ATLANTA—Ponatinib has substantial activity and is generally well tolerated in heavily pretreated patients with chronic myeloid leukemia (CML) and Philadelphia chromosome-positive acute lymphoblastic leukemia (Ph+ ALL) resistant or intolerant to dasatinib or nilotinib, or with the T315I BCR-ABL mutation, according to a 12-month follow-up analysis reported during the 54th American Society of Hematology Annual Meeting and Exposition.
The efficacy and safety of oral ponatinib 45mg/day is being evaluated in the pivotal phase 2, global, open-label PACE trial of 449 patients with CML accelerated phase (AP), blast phase (BP), and chronic phase (CP) or Ph+ ALL. Median age is 60 years (range, 18-94 years). The primary endpoint is major cytogenic response (MCyR) at any time within 12 months for CML-CP and major hematologic response (MaHR) at any time within 6 months for advanced Ph+ ALL.
Ponatinib, a potent pan-BCR-ABL inhibitor, is active against native and mutated forms of BCR-ABL, including the tyrosine kinase inhibitor (TKI)-resistant T315I mutant.
”Ponatinib may be an important new treatment for CML and Ph+ ALL resistant or intolerant to prior TKIs,” reported Jorge E. Cortes, MD, Department of Leukemia, The University of Texas MD Anderson Cancer Center, Houston, TX, and colleagues.
The best prior response to most recent dasatinib or nilotinib was 26% MCyR or better in CML-CP, and 24% MaHR or better in advanced Ph+ ALL.

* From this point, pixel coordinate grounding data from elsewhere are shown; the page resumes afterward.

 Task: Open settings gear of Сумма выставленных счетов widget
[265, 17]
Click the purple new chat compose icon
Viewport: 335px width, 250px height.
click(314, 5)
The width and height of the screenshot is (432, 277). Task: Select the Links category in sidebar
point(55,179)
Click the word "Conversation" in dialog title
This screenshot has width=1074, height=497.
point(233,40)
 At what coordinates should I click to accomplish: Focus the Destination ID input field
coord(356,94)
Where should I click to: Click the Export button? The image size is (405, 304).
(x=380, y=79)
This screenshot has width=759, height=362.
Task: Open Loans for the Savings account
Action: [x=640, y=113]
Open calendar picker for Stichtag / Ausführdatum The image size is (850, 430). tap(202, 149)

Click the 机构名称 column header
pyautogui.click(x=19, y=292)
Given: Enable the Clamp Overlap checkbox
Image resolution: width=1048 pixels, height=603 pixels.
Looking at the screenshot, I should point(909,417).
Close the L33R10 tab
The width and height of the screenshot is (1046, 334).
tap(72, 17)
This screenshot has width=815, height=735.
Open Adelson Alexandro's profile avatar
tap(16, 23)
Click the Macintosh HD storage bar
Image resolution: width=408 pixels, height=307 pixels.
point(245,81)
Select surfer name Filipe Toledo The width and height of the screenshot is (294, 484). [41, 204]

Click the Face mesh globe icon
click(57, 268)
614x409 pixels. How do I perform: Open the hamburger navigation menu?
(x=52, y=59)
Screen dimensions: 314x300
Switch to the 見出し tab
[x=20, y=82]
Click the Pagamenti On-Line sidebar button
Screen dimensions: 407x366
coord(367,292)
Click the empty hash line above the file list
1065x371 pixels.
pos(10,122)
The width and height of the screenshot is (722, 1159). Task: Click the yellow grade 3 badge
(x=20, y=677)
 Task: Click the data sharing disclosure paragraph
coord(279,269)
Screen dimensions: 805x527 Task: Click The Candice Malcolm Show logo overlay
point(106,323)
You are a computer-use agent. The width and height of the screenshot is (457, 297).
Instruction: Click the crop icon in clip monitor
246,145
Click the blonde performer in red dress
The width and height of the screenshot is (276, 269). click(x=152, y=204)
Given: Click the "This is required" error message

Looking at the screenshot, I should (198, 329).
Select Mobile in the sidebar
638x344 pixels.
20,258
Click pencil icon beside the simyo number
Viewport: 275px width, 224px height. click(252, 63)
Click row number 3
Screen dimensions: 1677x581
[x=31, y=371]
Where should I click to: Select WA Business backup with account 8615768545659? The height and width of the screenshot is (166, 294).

Median time from diagnosis to ponatinib was 7 years (range, 0.3 to 28 years). Responses were durable; estimated probability of responders maintaining the primary endpoint at 1 year was 91% in CML-CP, 42% in CML-AP, and 35% in CML-BP/Ph+ ALL. In CP-CML, 46% had complete cytogenetic response; molecular responses were “early and deep,” with rates of 34% MMR and 15% MR4.5, with “91% estimated to remain in MCyR at 1 year,” Dr. Cortes said.
CMS-CP progression-free survival (PFS) and overall survival (OS) at 1 year were 80% and 94%, respectively; the median has not been reached in either case, Dr. Cortes noted.
“Response rates were higher in patients exposed to fewer prior TKIs and those with shorter disease duration,” Dr. Cortes reported, and similar response rates were observed in patients with and without BCR-ABL mutations.